Аз буки ведал
Шрифт:
Впереди за крупной острой осыпью, в густой тени ущелья тихонько журчала заветная тоненькая струйка. Тень была густая, почти пещерная. Прощаясь, он оглянулся на уходящее за горную стену полдневное солнце... и обомлел: точно-точно по линии разделения света и темноты, между двумя валунами, стояла неожиданно, не по летнему времени уже красная осинка. Нет, не просто красная - ало пылающая в пронизывающем ее насквозь ослепительном солнечном сиянии. От темно-пурпурного огня нижних веток - к золото-оранжевой плазме верхушки. Маленькие, нежные, как сердечки, ее листики звонко щебетали безо всякого ветра...
Эти два щербатых валуна - один еще освещенно пепельно-розовый, другой уже сумрачно ультрамариновый -
Глава одиннадцатая
Узкое, с почти отвесными стенами ущелье круто поднималось протянувшейся вдоль ручейка неплохо нахоженной тропинкой. Тень постепенно ослабевала, блекла. Глеб удивился необыкновенному в этом месте, какому-то чайному аромату трав. И в самом деле, вокруг, несмотря на конец лета, все цвело. Скорее всего, здесь было уже достаточно высоко от неведомого уровня неведомого моря, и от этой высоты у растений происходило легкое головокружение, и они цвели, опылялись, увядали и тут же плодоносили - не только одновременно, но и попросту рядом. Это было замечательно: из-под старых листьев выглядывала пара клейких, старых уже масленков, окруженных множеством удивительно розовых, на розовых же ножках ландышей.

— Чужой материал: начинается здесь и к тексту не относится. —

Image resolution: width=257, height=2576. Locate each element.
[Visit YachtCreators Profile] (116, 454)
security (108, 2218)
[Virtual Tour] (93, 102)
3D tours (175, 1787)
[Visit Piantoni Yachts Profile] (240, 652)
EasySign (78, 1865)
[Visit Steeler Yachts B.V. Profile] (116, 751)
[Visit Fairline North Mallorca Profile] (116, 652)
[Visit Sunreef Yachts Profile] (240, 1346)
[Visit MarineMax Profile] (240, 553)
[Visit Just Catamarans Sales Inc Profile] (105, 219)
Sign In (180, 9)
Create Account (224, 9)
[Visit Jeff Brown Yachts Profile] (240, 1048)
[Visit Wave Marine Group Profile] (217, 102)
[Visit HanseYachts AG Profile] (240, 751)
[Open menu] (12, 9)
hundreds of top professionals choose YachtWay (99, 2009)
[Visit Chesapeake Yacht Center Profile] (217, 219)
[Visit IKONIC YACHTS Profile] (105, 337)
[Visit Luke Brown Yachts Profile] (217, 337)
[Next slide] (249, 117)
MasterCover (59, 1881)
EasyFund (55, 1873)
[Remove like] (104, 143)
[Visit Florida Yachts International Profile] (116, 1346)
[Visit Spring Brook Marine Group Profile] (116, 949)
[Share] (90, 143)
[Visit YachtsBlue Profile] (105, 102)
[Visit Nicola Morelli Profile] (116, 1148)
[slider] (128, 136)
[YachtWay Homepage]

Дух дикой розы, клевера, реликтового папоротника и грибов густо свивался с духом хвои развесистых, темных елей и лаванды. За поворотом из-за гребня выглянуло солнышко. И все окончательно раскрасилось сказочно и театрально: темно-красные, в белых крапинах мухоморы, плоский мраморный валун в рунических предсказаниях трещинок и бесшумно взлетевший с него огромный, отливающий по черному синевой ворон были последними предупреждениями о поджидающей путника избушке на курьих ножках.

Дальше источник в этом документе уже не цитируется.